Já os deputados da base entendem que não há justificativa em mantê-lo, se o fundo está zerado, e que há outras formas de se promover o desenvolvimento da região Nordeste. A exemplo de Tião Caroço, que apesar de ser nascido e criado no Nordeste de Goiás, é contra a existência do fundo. “Quem é do Nordeste sabe que esse fundo nunca foi usado e não serve para nada. Nossa gente precisa de obras e investimentos, não de fundos. Eu já fiz emendas para distribuição de verbas por meio do Fundo do Nordeste e o dinheiro nunca passou por lá”, contestou.

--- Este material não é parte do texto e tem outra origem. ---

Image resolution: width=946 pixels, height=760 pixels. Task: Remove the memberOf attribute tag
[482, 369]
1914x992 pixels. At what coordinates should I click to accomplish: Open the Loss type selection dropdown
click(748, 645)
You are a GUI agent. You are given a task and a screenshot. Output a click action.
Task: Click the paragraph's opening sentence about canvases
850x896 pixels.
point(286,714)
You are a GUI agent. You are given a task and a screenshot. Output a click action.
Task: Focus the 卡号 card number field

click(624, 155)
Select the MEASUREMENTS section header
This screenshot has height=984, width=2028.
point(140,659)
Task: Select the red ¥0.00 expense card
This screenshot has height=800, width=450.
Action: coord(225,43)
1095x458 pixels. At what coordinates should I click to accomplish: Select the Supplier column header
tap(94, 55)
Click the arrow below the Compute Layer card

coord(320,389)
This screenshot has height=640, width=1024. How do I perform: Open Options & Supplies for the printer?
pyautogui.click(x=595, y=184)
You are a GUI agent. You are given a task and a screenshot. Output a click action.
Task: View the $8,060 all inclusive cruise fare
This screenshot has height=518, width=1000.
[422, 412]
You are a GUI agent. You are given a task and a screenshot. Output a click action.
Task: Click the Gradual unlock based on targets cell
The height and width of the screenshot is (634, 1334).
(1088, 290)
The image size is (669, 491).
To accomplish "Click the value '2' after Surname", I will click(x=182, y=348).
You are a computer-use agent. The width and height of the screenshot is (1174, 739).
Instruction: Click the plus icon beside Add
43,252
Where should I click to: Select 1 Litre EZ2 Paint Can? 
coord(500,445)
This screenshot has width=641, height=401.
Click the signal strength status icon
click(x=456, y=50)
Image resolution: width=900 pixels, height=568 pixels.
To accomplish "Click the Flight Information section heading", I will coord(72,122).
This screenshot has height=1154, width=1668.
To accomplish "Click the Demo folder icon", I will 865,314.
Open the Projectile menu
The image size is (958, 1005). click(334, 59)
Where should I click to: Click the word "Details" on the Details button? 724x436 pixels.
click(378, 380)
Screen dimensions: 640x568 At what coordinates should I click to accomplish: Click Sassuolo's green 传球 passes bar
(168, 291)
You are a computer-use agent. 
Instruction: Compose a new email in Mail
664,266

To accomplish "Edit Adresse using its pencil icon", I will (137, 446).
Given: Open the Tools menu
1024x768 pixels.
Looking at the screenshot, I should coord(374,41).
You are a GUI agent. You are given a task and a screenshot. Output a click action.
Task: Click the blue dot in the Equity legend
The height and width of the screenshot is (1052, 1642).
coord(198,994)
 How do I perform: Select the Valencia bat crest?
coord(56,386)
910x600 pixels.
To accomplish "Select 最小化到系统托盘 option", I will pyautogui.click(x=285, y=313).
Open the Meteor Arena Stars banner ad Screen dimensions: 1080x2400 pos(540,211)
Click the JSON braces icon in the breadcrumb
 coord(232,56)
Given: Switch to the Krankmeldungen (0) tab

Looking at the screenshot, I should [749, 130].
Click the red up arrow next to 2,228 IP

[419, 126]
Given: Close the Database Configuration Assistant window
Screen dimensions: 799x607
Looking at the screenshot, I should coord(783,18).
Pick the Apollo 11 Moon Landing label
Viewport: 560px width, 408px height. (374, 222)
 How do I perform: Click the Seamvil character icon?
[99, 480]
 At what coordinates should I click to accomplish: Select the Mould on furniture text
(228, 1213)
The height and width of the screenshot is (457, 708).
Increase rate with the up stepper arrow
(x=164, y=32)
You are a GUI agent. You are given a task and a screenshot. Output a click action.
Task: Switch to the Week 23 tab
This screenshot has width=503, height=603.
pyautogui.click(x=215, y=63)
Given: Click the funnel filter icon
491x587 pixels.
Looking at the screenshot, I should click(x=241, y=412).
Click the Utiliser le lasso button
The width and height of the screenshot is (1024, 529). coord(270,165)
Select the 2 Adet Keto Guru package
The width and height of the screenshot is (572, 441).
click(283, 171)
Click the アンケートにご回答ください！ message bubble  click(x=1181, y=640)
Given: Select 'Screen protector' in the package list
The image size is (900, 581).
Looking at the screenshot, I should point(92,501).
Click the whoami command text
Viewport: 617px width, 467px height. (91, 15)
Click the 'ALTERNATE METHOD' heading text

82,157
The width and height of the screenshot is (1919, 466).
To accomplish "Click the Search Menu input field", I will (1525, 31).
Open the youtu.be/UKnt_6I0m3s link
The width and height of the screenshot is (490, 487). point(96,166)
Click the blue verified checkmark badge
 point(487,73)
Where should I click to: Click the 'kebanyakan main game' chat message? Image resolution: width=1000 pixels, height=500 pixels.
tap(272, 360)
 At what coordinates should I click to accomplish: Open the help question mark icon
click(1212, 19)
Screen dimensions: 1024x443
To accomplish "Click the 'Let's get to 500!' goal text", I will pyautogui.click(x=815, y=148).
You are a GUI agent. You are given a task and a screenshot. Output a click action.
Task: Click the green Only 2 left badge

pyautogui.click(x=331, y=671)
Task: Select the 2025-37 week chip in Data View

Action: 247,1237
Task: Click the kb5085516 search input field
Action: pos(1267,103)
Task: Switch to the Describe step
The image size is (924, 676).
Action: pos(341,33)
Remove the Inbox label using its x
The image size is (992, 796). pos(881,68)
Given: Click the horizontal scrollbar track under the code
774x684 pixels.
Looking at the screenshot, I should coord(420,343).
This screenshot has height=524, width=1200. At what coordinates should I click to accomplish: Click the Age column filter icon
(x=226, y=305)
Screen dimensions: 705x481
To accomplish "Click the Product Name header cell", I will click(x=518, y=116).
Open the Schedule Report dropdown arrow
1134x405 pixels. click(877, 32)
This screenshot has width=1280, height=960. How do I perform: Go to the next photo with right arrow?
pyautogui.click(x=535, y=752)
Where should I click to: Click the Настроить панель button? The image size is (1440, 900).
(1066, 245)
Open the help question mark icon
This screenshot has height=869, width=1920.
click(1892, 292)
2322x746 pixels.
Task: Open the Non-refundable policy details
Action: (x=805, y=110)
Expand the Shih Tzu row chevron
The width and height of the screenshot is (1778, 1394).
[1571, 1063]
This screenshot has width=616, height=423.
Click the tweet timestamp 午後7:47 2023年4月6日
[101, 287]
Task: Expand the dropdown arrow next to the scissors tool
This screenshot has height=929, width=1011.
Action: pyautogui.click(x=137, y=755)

O projeto nº 6929/19, altera a Lei nº 19.587, de 10 de janeiro de 2017, que estabelece normas gerais para a realização de concursos públicos na administração pública estadual e garante o direito de remarcação do teste de aptidão física da candidata que esteja grávida à época de sua realização, independentemente da previsão expressa em edital do concurso público. A matéria, relatada pelo deputado Amilton Filho (Solidariedade), segue para apreciação do Plenário em duas votações.
O processo que provocou grande parte das discussões entre o colegiado foi o de nº 7211/19, que altera a Lei nº 13.909, de 25 de setembro de 2001, e traz alterações ao Estatuto e Plano de Cargos e Vencimentos do Pessoal do Magistério Público Estadual da Educação Básica e da Educação Profissional. Depois de muita discussão entre situação e oposição, o líder do Governo, deputado Bruno Peixoto (MDB), sugeriu o sobrestamento da matéria [retirada provisória de pauta], sob a justificativa de promover uma discussão mais ampla entre parlamentares e profissionais da educação, ao invés de emendar em Plenário. “Diante dos argumentos dos pares, acho por bem sobrestar a matéria e colocá-la em votação juntamente com a reforma da Previdência estadual, já que as duas matérias tratam questões previdenciárias”, justificou o líder.
Os demais processos tiveram pedidos de vista coletivo e devem retornar à pauta de votação na próxima semana.